> _Exercise requirements_:
Copy the lines of the material starting at the one that contains "Collapse sidebar with the hamburger icon" and ending at the one that contains "should pyautogui.click(x=12, y=231).", including both, with no changes.

* begin *

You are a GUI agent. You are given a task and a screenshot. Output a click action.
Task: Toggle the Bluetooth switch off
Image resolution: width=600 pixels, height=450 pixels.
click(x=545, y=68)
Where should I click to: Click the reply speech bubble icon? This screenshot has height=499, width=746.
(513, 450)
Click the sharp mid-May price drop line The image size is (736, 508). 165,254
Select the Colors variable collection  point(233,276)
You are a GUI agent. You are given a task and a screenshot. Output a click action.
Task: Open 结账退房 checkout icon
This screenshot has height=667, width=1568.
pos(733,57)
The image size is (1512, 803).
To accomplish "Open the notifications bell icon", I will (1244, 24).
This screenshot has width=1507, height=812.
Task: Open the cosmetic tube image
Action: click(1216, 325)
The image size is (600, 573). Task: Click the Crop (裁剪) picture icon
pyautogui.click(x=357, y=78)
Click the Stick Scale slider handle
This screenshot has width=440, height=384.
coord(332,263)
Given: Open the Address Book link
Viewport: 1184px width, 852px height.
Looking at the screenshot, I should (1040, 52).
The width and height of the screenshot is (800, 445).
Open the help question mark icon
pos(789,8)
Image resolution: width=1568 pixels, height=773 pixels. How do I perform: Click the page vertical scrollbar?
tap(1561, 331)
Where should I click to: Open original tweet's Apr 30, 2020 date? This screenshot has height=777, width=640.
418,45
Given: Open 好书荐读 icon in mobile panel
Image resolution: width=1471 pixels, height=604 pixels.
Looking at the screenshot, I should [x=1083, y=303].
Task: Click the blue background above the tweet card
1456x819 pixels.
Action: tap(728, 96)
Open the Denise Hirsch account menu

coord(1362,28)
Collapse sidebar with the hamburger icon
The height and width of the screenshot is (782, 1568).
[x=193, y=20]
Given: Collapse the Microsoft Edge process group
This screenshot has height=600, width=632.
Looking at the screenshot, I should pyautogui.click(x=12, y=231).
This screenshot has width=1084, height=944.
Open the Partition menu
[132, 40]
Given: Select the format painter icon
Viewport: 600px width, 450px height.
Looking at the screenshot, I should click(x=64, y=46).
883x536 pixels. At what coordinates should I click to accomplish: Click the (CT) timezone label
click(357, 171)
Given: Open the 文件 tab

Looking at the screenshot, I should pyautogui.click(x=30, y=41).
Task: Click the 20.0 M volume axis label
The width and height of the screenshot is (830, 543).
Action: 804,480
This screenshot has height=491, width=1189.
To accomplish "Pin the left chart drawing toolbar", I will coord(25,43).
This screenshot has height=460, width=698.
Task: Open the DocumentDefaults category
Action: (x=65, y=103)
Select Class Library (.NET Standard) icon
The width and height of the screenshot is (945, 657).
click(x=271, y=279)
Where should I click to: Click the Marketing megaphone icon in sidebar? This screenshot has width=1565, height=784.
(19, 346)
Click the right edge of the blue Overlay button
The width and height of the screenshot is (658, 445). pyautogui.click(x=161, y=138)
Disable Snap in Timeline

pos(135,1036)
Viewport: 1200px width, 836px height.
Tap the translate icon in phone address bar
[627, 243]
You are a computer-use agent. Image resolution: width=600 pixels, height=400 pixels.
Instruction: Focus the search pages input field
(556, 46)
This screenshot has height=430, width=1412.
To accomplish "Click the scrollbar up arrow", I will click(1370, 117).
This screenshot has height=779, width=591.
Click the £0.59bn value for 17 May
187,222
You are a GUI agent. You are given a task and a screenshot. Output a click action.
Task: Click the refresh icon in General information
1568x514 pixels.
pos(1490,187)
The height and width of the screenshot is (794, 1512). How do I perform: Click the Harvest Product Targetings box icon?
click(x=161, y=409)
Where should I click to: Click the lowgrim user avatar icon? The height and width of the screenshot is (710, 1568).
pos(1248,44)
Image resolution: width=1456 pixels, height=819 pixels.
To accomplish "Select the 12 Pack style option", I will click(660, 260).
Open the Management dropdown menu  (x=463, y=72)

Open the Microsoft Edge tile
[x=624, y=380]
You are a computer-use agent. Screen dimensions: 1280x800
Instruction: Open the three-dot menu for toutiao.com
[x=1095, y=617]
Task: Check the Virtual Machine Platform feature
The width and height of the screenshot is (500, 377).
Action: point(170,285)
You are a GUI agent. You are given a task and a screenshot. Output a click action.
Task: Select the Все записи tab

* end *

> _Full solution_:
Collapse sidebar with the hamburger icon
The height and width of the screenshot is (782, 1568).
[x=193, y=20]
Given: Collapse the Microsoft Edge process group
This screenshot has height=600, width=632.
Looking at the screenshot, I should pyautogui.click(x=12, y=231).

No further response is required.